Exercise directions: Before copying, remove every picture, and then repeat all entries below precisely as written.

Recorded information:
· · ·

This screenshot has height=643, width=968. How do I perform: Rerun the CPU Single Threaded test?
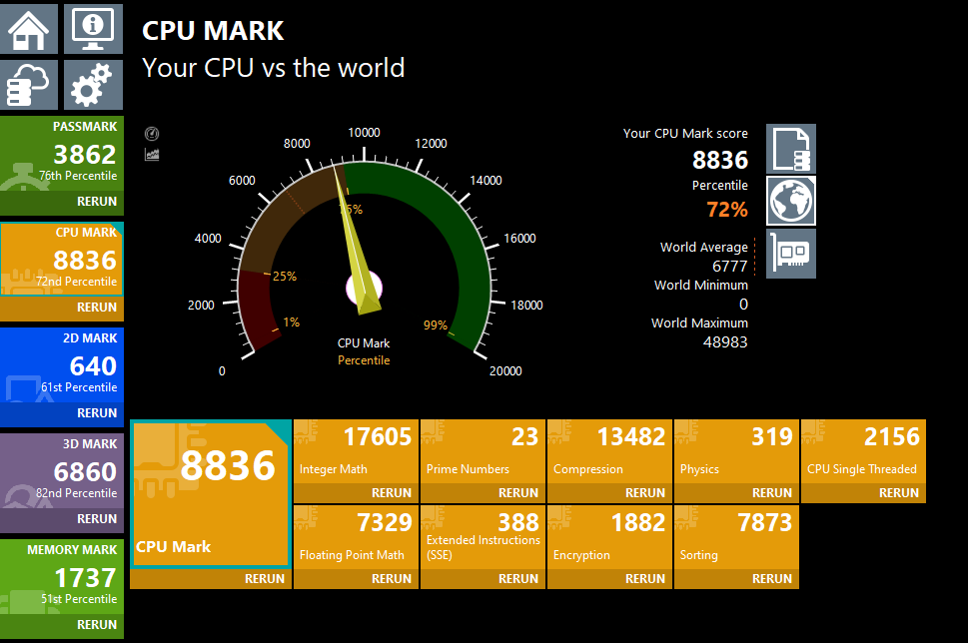click(898, 493)
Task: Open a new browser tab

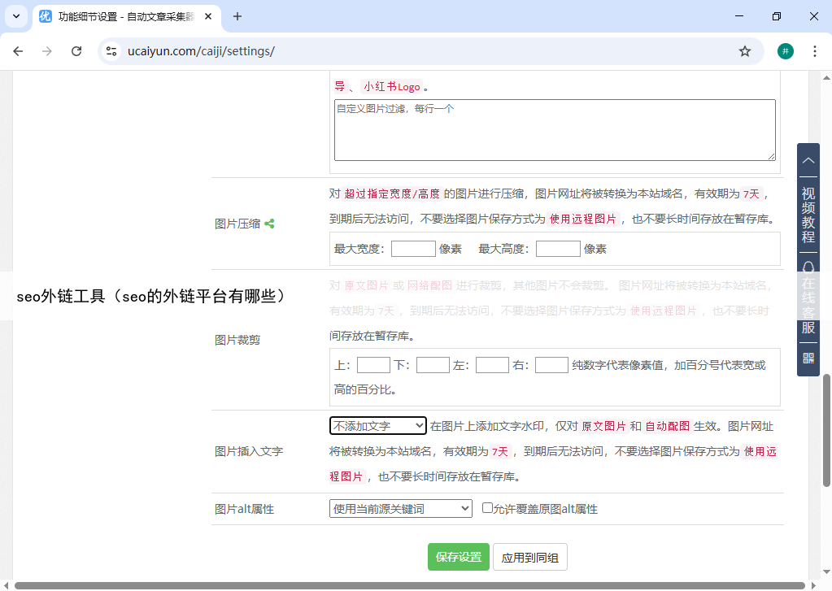Action: pyautogui.click(x=237, y=16)

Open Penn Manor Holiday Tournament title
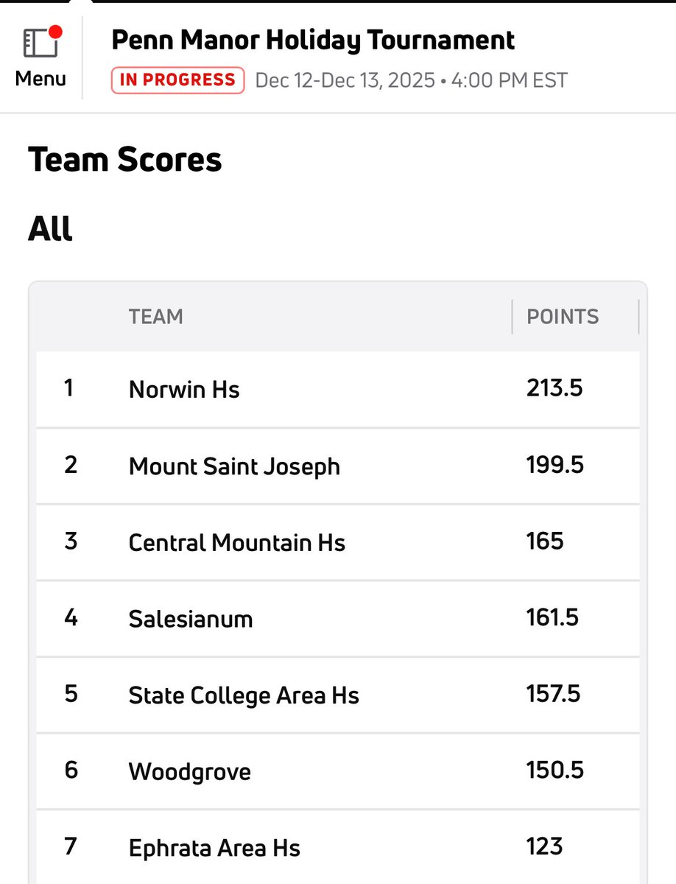point(313,40)
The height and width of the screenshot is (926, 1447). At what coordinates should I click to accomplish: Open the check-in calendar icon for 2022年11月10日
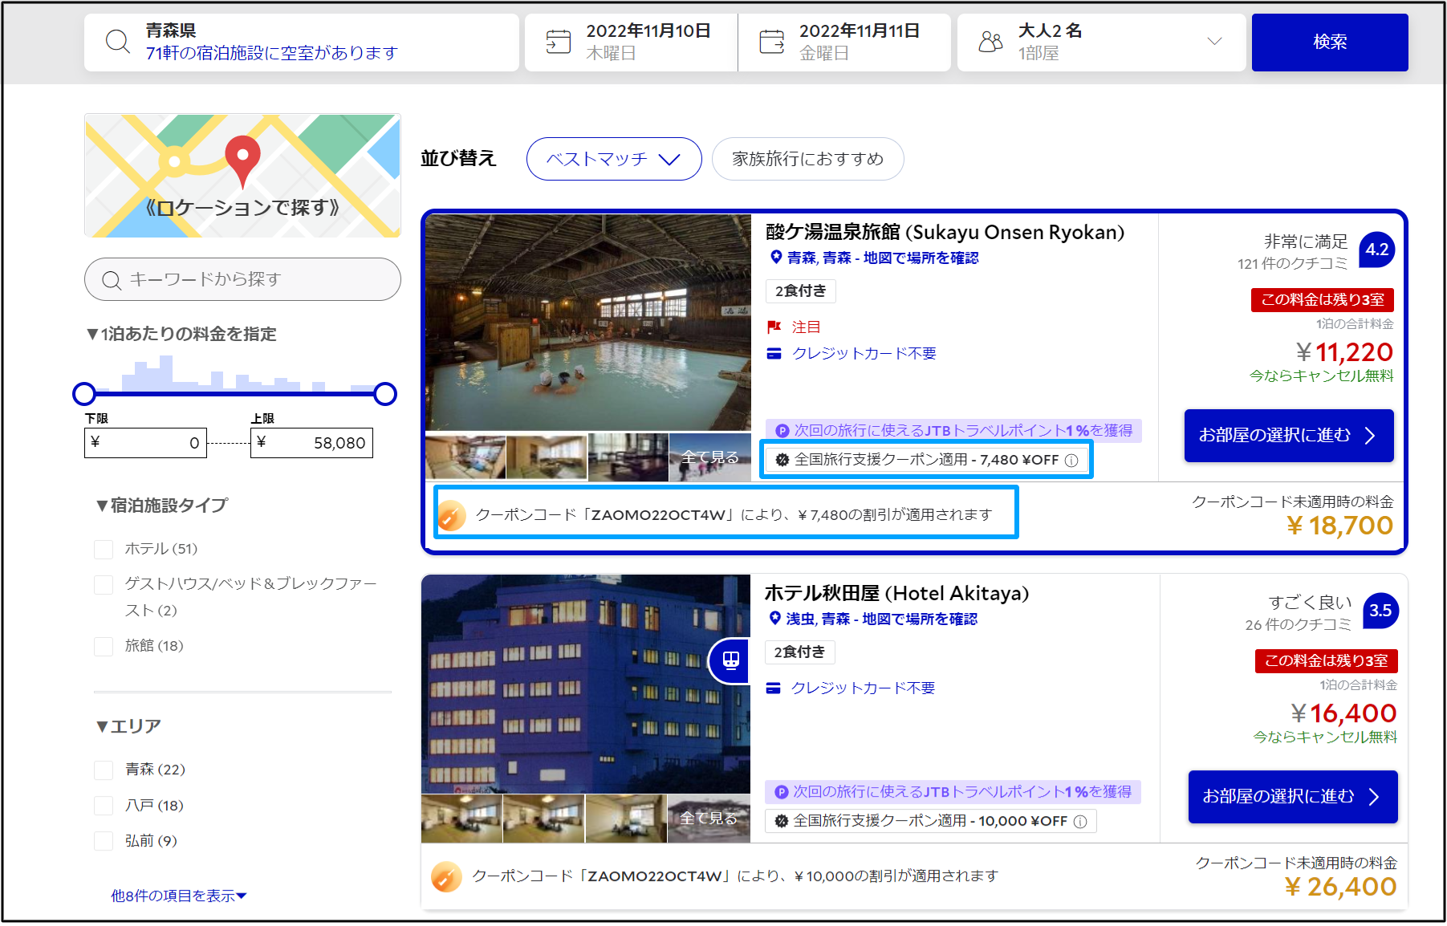pyautogui.click(x=558, y=42)
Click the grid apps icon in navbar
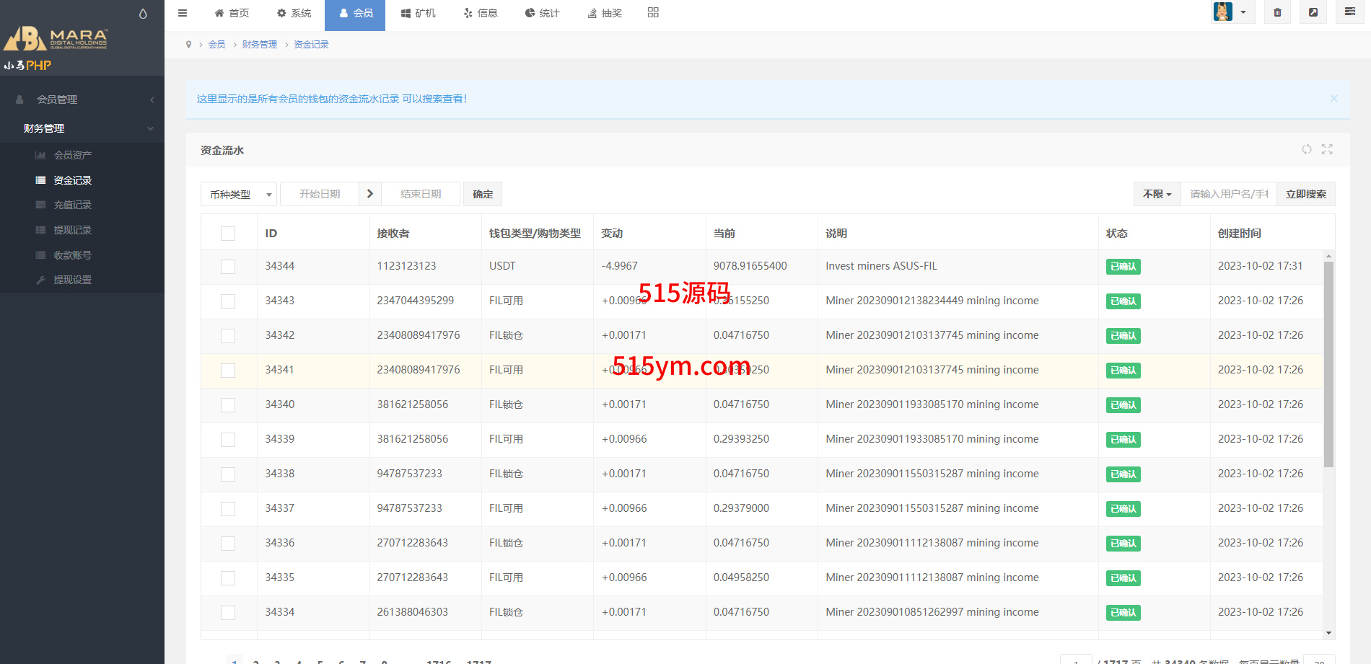Image resolution: width=1371 pixels, height=664 pixels. [x=653, y=12]
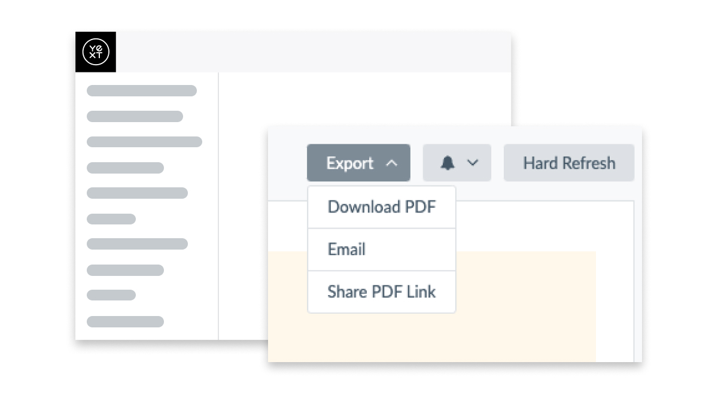Expand the dropdown arrow beside the bell

473,163
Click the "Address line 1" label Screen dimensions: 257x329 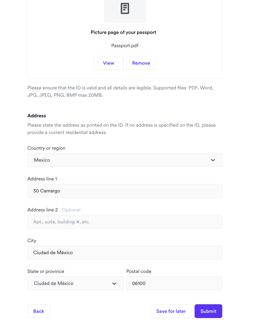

· · ·

Solution to this task:
This screenshot has height=643, width=968. How do I perform: Rerun the CPU Single Threaded test?
click(898, 493)
Task: Open a new browser tab

Action: pyautogui.click(x=237, y=16)

Open Penn Manor Holiday Tournament title
point(313,40)
The height and width of the screenshot is (926, 1447). At what coordinates should I click to accomplish: Open the check-in calendar icon for 2022年11月10日
pyautogui.click(x=558, y=42)
Click the grid apps icon in navbar
Image resolution: width=1371 pixels, height=664 pixels. [x=653, y=12]
Expand the dropdown arrow beside the bell

473,163
Click the "Address line 1" label Screen dimensions: 257x329 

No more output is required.